La guerra è finita, andate in pace

 

Scene di un film già visto. Tante, troppe volte, peraltro. Un film che ciclicamente ci costringono a vedere.

Come la "Corazzata Potemkin" di fantozziana memoria. Con una differenza cruciale, però. Che qui non c'è niente da ridere.

La guerra è finita. I buoni hanno vinto. Una dittatura è finita col sangue, con le statue del Rais abbattute, gli iracheni che abbracciano felici i soldati americani ed inglesi e salgono festanti sui loro carri armati.

E' così che doveva andare.

Scene di un film già visto. A Napoli, in Italia, nel 1945.

E i mass-media, ora, con i loro inviati, ci bombardano con la retorica di chi è già salito sul carro del vincitore. Per alcuni di loro, fino a qualche giorno fa, Saddam Hussein era colui che stava tenendo testa all'unica, ormai, potenza mondiale. Qualcuno paventava la "sindrome del Vietnam".

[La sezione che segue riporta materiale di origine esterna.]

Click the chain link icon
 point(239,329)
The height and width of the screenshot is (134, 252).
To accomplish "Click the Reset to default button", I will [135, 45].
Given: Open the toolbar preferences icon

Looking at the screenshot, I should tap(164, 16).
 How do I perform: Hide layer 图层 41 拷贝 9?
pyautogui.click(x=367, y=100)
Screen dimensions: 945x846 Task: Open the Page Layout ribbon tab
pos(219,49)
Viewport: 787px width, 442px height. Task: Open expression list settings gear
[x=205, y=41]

Oggi, per quelle stesse persone, Saddam Hussein è l'infame, vigliacco dittatore che scappa, dopo aver affamato il suo popolo per anni e gli americani tornano ad essere gli eroi, i salvatori del mondo, quelli che "se non ci fossero bisognerebbe inventarli".

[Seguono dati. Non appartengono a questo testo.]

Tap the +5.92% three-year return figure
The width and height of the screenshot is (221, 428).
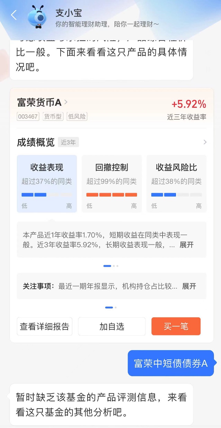click(189, 105)
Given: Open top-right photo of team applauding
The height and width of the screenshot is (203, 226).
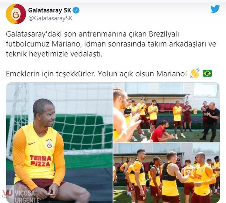Looking at the screenshot, I should click(167, 113).
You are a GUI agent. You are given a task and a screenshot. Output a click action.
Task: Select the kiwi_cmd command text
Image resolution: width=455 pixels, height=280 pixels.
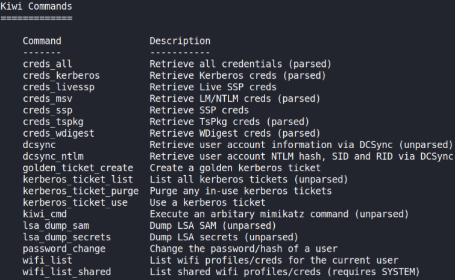[x=45, y=214]
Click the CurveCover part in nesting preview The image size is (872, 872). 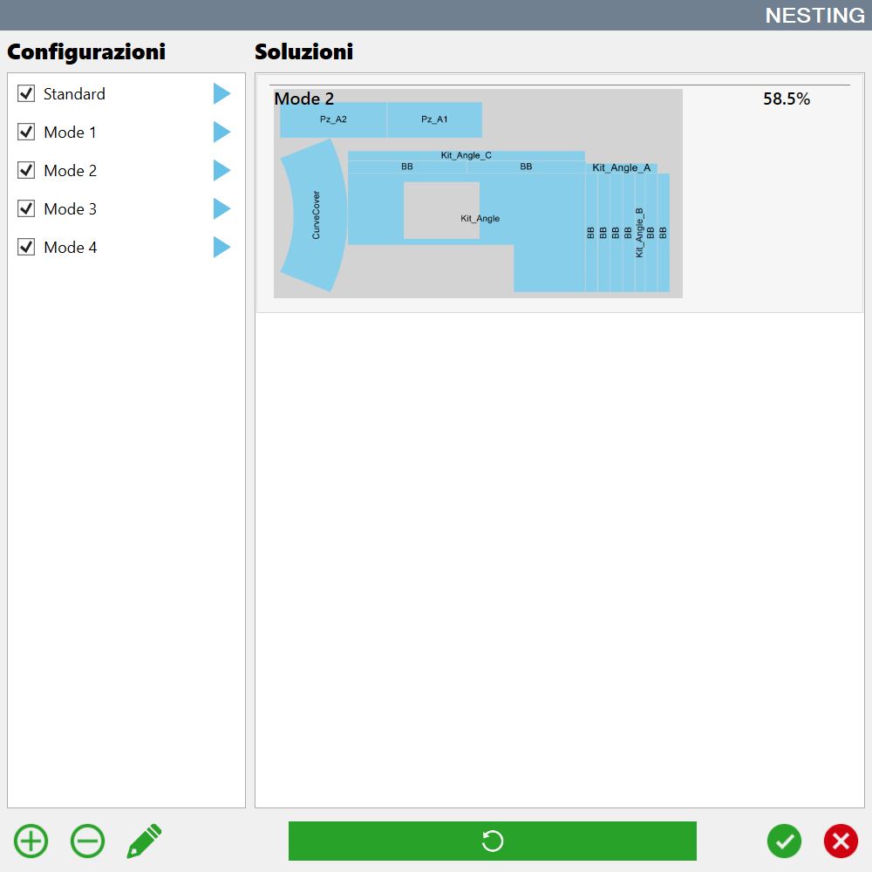(314, 215)
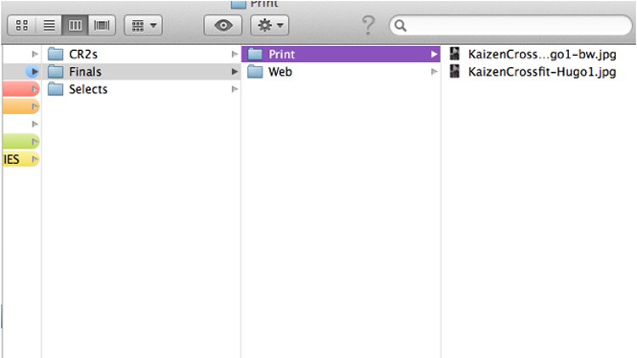Select the Print folder
The width and height of the screenshot is (637, 358).
click(281, 54)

La verità è che Saddam era un infame dittatore anche ieri, anche un anno fa, anche quando l'Occidente lo armava per utilizzarlo contro l'Iran, e chi è stato dall'inizio contro questa guerra lo ha avuto sempre ben presente. Lo abbiamo detto: non siamo contro questa guerra per difendere Saddam, ma per difendere i diritti dei popoli. Non siamo contro questa guerra perché siamo contro l'America, ma per affermare che il diritto internazionale va rispettato da tutti. Anche dall'America.

Eppure la guerra è iniziata. Ed ora si sta chiudendo.

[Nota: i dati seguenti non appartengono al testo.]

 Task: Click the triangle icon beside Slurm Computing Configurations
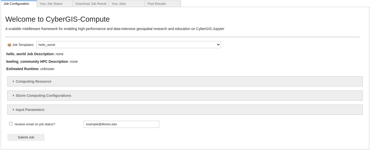tap(13, 96)
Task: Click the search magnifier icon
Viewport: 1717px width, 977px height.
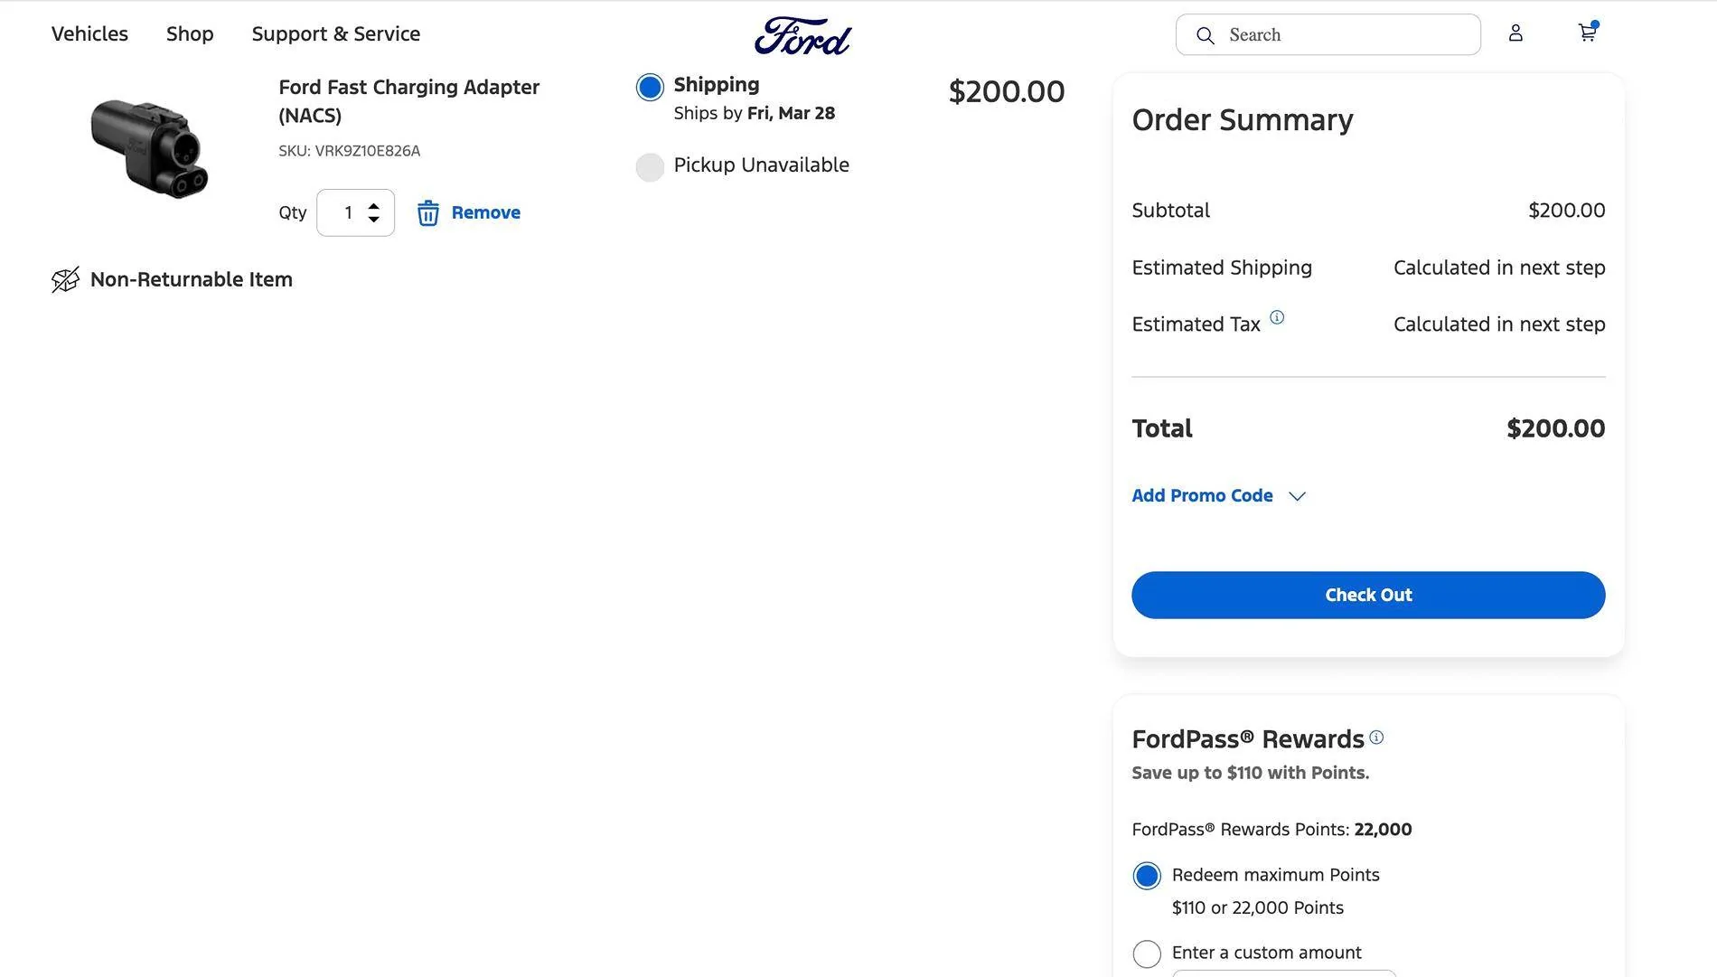Action: point(1205,35)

Come di uno spettacolo di cui conosciamo le battute, ne sappiamo già le conseguenze.

L'averlo detto non basta. Resta un'amarezza profonda. Quella stessa amarezza che ci ha fatto salire le lacrime agli occhi, con lo stomaco contratto e le labbra rinserrate dalla rabbia dell'impotenza, quando, annunciati da mesi, eppure segretamente inattesi, sono arrivati i primi bombardamenti su Bagdad.

Resta l'amarezza perché questo ennesimo conflitto, con il suo lugubre corredo di morti, quelli "fisiologici" e quelli "per caso", con le granate contro i giornalisti e le bombe sulla Croce Rossa, non ha cambiato nulla, in positivo.

Non ha stroncato il terrorismo, che era il suo obiettivo dichiarato.

Non trasformerà l'Iraq nel migliore dei mondi possibile, a giudicare anche dalle ipotesi di ricostruzione avanzate, tutte appannaggio degli Stati Uniti. Che la ricostruzione, obiettivamente, se la sono guadagnata. Così come si sono guadagnati i pozzi di petrolio ed il loro controllo, obiettivamente!.

Resta l'amarezza perché questa guerra ha fatto morti ben prima di cominciare.

La prima vittima è stata l'ONU, organizzazione nata perché non si ripetessero gli errori delle guerre mondiali. L'ONU che già da tempo non era più in grado di far sentire la propria voce, distinta da quella dei, pochi, potenti del mondo.

Seconda vittima l'Europa, caduta sotto i colpi di Governi indecisi ed attendisti, incapaci di prendere una posizione chiara, nel timore di perdere i "favori" dell'alleato americano.

Ma il colpo peggiore l' ha ricevuto l'umanità intera, ferita nel suo diritto più importante: la sicurezza.

Resta, però, anche una speranza. Che ciò non accada più, ovviamente. Che la coscienza pacifista e legalitaria che, a livello mondiale ed europeo, si è risvegliata ed organizzata in questi mesi indichi ai Governi nazionali la strada da seguire.

Una ricostruzione dell'Iraq che parta dal rispetto e dalle esigenze di un popolo martoriato da una dittatura becera che gli ha riversato addosso solo fame e guerre, una ricostruzione che garantisca agli iracheni il controllo e la possibilità di sfruttare le proprie risorse, presupposto indispensabile per costruire qualsiasi sistema democratico.

Una riforma delle Nazioni Unite che veda l'Organizzazione protagonista delle scelte riguardanti l'equilibrio del mondo, che affidi il potere ad organismi rappresentativi di tutti i popoli, necessaria premessa perché il mondo sia più sicuro, perché l'incubo delle Twin Towers non si ripeta più, perché quel sangue non sia stato versato invano.

Occorre, infine, ridisegnare l'Europa, il suo ruolo, le sue Istituzioni. Mai come in questo momento avremmo avuto bisogno di un'Europa forte, coesa, un soggetto che facesse la sintesi di culture diverse sì, ma che hanno condiviso il rifiuto di una guerra ingiustificata ed ingiustificabile. A questa richiesta del popolo europeo non tutti i Governi hanno saputo o voluto dare voce.

E occorre, soprattutto, che quelle, tantissime, bandiere arcobaleno che abbiamo appeso ai nostri balconi con un orgoglio commovente, con cui abbiamo sfilato ovunque, restino lì dove sono.

A testimoniare che, nonostante tutto, su questo mondo, sul suo futuro, sulle nuove generazioni, vale ancora la pena, e forse è un dovere, scommettere.